OECD: Hungary’s slowing economy growth to remain strong
Hungary’s GDP growth is expected to remain strong white slowing from 3% in 2015 to 2.2% in 2016 due to waning stimulus of consumption and investment, OECD said in a forecast published today.
OECD, therefore, revised its earlier projection in November 2014, when it foresaw 2.1% GDP growth for 2015 and 1.7% growth for 2016. Hungarian government debt-to-GDP ratio could be 76.7% in 2015, decreasing to 76.1% in 2016. Government deficit is projected at 2.8% in both years.
Economic research institute GKI yesterday raised its projection for Hungary’s GDP growth this year from 2% to 2.5% based on strong first-quarter growth and an improved outlook.
Data by OECD suggest that exports, rising 5.7% both this year and the next, will remain the most dynamic demand component, and the 4.8% current account surplus will widen further to 5.1%.
OECD expects unemployment to decline slightly from 6.9% to 6.2%, while private consumption growth slows from 2.4% this year to 2% next year.
As the effects of cheaper energy wane, the OECD expects inflation to gradually converge with the 3% target, reaching 2.7% in 2016.
The OECD suggests that after a marked deterioration of the structural fiscal deficit in 2014, the authorities should return to a process of improving their underlying budget position to sustainably reduce debt and expand the fiscal maneuver room.
OECD added that by next year there will be little economic slack left, which may require the central bank to raise policy rates to contain inflation pressures. Pro-competitive structural reforms in product markets are the key to stronger and more inclusive growth.

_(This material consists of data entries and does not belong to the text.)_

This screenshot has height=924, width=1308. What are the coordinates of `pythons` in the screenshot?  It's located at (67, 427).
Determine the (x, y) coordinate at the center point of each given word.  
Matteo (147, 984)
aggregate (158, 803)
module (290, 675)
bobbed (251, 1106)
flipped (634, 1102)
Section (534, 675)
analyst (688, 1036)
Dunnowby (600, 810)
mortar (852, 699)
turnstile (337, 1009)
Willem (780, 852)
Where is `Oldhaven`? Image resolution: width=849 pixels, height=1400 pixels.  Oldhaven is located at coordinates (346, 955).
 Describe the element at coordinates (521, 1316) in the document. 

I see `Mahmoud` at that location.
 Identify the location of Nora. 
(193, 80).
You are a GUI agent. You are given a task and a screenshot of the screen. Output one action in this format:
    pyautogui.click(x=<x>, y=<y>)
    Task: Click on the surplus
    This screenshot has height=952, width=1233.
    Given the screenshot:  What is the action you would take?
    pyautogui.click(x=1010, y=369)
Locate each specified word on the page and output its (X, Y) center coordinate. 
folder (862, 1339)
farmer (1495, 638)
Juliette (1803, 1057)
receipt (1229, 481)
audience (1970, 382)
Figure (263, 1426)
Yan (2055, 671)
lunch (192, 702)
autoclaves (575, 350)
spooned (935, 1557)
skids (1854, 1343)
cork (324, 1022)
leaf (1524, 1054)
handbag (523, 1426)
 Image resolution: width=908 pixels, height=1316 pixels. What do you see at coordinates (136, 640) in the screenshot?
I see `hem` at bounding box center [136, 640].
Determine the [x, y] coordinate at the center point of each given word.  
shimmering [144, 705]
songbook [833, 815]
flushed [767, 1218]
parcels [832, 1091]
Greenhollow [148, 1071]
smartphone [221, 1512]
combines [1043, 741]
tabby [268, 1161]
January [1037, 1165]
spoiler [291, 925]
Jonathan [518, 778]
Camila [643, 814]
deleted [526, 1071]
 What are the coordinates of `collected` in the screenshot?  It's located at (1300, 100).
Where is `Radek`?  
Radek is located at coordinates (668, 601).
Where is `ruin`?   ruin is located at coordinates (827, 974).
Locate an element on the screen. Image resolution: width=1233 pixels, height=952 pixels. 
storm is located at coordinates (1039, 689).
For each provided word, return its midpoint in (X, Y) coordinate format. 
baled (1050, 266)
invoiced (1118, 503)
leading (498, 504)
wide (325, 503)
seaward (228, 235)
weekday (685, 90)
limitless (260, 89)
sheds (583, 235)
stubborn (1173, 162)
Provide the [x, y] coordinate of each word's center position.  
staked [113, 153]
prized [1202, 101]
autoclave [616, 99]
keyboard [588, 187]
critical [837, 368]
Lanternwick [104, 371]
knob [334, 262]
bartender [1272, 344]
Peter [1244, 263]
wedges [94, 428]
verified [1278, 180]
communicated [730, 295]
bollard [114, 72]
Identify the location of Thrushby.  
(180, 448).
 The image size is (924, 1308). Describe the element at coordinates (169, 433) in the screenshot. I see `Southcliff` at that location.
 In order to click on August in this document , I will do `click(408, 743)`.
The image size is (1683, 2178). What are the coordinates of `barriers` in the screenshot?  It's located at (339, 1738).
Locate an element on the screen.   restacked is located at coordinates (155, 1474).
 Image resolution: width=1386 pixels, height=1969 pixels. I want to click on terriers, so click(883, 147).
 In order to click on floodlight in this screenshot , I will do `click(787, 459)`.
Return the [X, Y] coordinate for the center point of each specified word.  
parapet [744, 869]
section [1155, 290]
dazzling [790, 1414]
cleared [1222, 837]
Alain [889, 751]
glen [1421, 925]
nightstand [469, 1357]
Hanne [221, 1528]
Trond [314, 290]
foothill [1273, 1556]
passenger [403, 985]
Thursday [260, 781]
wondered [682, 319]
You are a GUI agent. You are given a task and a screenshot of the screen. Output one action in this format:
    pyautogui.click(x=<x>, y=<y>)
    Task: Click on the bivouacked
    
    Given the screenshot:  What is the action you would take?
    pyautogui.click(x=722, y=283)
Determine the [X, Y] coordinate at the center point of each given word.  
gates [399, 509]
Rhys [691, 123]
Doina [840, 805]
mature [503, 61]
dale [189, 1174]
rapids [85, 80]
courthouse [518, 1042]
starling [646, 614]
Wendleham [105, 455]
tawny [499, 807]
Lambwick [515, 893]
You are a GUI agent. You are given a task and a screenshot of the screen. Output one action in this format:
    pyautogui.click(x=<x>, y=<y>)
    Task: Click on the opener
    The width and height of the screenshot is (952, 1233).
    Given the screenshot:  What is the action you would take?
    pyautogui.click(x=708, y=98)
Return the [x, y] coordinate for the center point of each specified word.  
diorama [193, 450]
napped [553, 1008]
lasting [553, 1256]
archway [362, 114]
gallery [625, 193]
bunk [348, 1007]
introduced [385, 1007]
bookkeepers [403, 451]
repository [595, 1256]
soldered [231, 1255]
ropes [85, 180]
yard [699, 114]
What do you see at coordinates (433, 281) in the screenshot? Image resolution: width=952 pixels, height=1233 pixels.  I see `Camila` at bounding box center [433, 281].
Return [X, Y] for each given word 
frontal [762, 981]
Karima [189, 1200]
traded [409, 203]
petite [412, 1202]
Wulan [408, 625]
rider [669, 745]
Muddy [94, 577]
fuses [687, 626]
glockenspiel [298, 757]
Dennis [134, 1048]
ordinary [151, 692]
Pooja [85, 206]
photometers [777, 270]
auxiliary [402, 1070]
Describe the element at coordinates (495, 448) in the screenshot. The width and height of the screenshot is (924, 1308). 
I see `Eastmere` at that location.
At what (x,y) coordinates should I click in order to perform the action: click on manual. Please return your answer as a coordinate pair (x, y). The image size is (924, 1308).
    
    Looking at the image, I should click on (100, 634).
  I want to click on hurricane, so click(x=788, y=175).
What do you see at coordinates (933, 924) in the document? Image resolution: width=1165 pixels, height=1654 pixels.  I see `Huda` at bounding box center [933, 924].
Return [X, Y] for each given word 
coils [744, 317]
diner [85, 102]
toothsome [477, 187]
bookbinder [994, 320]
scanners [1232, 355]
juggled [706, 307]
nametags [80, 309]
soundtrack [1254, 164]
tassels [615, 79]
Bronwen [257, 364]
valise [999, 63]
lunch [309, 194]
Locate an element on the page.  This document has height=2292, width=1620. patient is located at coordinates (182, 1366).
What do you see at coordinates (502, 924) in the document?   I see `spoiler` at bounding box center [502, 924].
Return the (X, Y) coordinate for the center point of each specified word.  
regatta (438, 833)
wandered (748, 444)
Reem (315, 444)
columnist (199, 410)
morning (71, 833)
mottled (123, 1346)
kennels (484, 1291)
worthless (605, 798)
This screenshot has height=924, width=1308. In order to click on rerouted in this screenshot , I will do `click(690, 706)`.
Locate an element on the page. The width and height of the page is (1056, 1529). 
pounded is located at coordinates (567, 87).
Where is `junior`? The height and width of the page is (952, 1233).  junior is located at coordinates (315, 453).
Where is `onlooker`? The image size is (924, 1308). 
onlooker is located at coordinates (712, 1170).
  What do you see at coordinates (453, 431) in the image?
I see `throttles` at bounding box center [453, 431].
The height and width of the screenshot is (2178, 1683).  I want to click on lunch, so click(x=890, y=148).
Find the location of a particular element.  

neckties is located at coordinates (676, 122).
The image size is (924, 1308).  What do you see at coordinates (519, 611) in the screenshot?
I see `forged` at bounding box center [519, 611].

The OECD believes further lowering of labor tax wedges would boost employment. Measures to improve the business environment for banks and foster a clean-up of their portfolios should be fully implemented.
Investment in mainly non-tradable sectors, such as energy and retail, remains hampered by restrictive and frequently changing regulations, while the growing specialization of manufacturing in the automobile sector is now strengthening growth, but could increase output volatility, OECD said.
Forint depreciation has become a smaller downside risk than in the past, due to a decline in foreign-currency indebtedness and to the weakness of the euro, OECD added.